** What is asked **
1 > Please list each distinct username that heads a post in the bulking thread, naming each one only once.
2 > Carry the bulking thread forward from its last line, picking up with the post under that final username.

** Given passage **
_ _ _
# The biggest mistake when bulking



## PillarofBalance (Aug 10, 2018)

Purely my opinion from my own experience and observations.

But you guys that refuse to let the abs go away for a bit by doing this lean bulk bullshit gotta piss off. 

What's harder, gaining muscle or losing fat?

Building your muscles takes up more of your time and attention than anything else in your life. If you are a real jewcehead it's all that matters. So why would you leave gains on the table over some ab definition?  

Seriously. Grow up and stay focused. You don't have to be a disgusting pig but you shouldn't look 3 weeks out either. 

My personal metric was no more than 5lbs per month. Figure out what works for you.


----------



## Spongy (Aug 10, 2018)

good post POB.  5lbs a month is very slow and steady and will provide maintainable results.


----------



## Seeker (Aug 10, 2018)

You tell em, Pillar OF Bulking! I agree. It took me many years to go from under 200 lbs to where I am now and wasn't from constantly bulking then cutting then back to bulking then back to cutting  every few months.


----------



## jennerrator (Aug 10, 2018)

what about gaining 1 lb a month............................


----------



## PillarofBalance (Aug 10, 2018)

jennerrator said:


> what about gaining 1 lb a month............................



Too slow for a male


----------



## German89 (Aug 10, 2018)
_ _ _
** Extracted data **
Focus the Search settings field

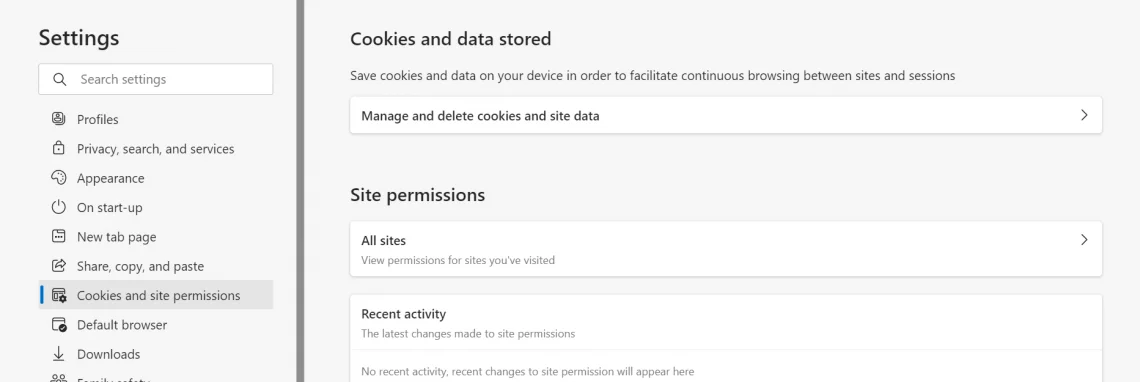coord(156,79)
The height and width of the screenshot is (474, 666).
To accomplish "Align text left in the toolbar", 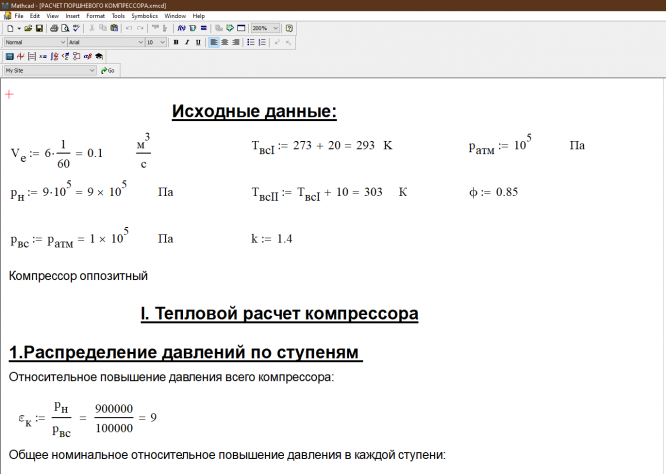I will pos(214,43).
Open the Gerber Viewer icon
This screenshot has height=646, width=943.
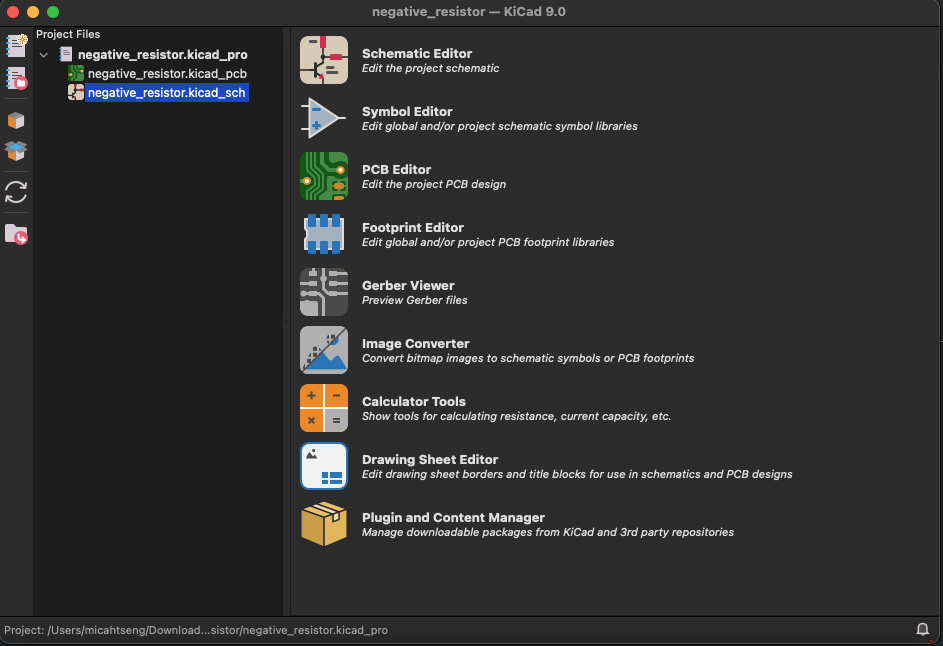[x=324, y=292]
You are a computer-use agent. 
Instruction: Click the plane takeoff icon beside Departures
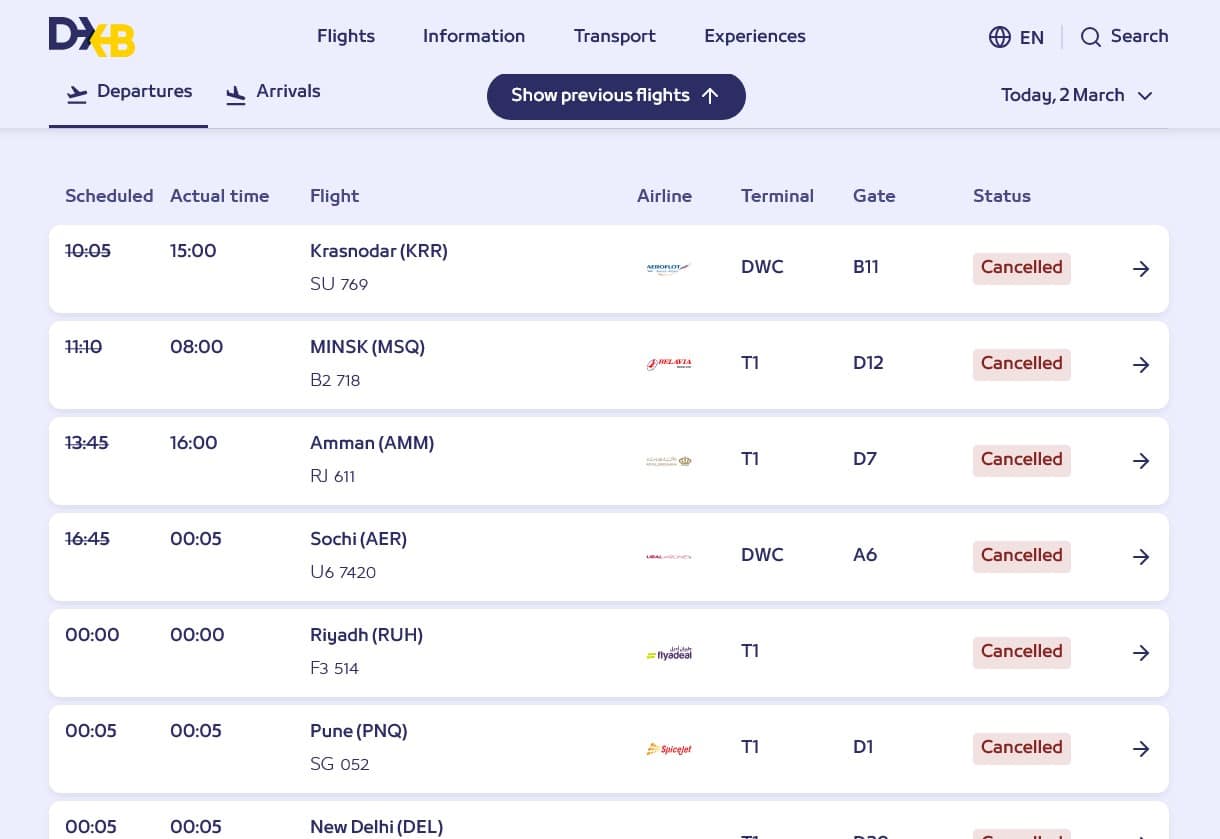[x=77, y=94]
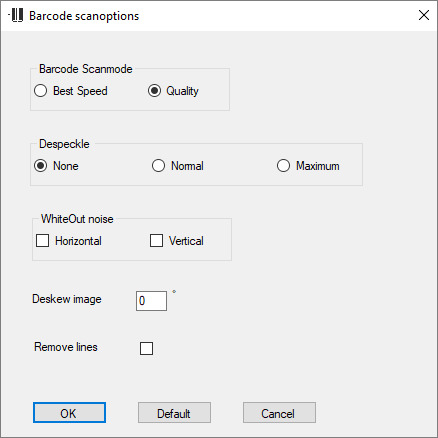Toggle the Remove lines checkbox
438x438 pixels.
146,348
_ _ _
** Solved problems **
1 > PillarofBalance, Spongy, Seeker, jennerrator, German89

2 >
Thanks. I needed this reminder. I start to over think and want to bail on building muscle and,  end up wanting to lean out. Sitting at 165 gets a little rough at the end of the day.


----------



## jennerrator (Aug 10, 2018)

PillarofBalance said:


> Too slow for a male



lol....you know it's a nightmare for me:32 (6):


----------



## Hurt (Aug 10, 2018)

Good post. It’s worst these days too with IG and shit because everyone thinks they need to always be ripped ‘for the gram’.


----------



## jennerrator (Aug 10, 2018)

German89 said:


> Thanks. I needed this reminder. I start to over think and want to bail on building muscle and,  end up wanting to lean out. Sitting at 165 gets a little rough at the end of the day.



Yep...I had two issues...

1. Not looking female

2. Can't handle fat at all and just love the feeling of being slim and cut


----------



## German89 (Aug 10, 2018)

Hurt said:


> Good post. It’s worst these days too with IG and shit because everyone thinks they need to always be ripped ‘for the gram’.



Just a fyi. If you follow any pros, some will only post pictures of their lean phase and never of their bulk. Pisses me off. Like fuvk off kunt, i know you dont walk around, year round like that.



jennerrator said:


> Yep...I had two issues...
> 
> 1. Not looking female
> 
> 2. Can't handle fat at all and just love the feeling of being slim and cut



Lol. I know. I havent put too much body fat on but, 165, thats my max. Ill probably start adding cardio in. My goal is to sit back at 155, post cycle while still keeping most of my strength. I know some of it is gear bloat. 
I do like the freedom with the diet. And i allow a chest meal once a week right now. Which i just had. Sour patch kids, some cereal and toaster strudel and half a chocolate bar, dog had the other half. Lmao... more like cheat meals. Oh well


----------



## Hurt (Aug 10, 2018)

German89 said:


> Just a fyi. If you follow any pros, some will only post pictures of their lean phase and never of their bulk. Pisses me off. Like fuvk off kunt, i know you dont walk around, year round like that.
> 
> 
> 
> ...



yeah and then you have kids thinking they’re always ripped year round like that, and they’re afraid to eat to grow.


----------



## PillarofBalance (Aug 10, 2018)




----------



## jennerrator (Aug 10, 2018)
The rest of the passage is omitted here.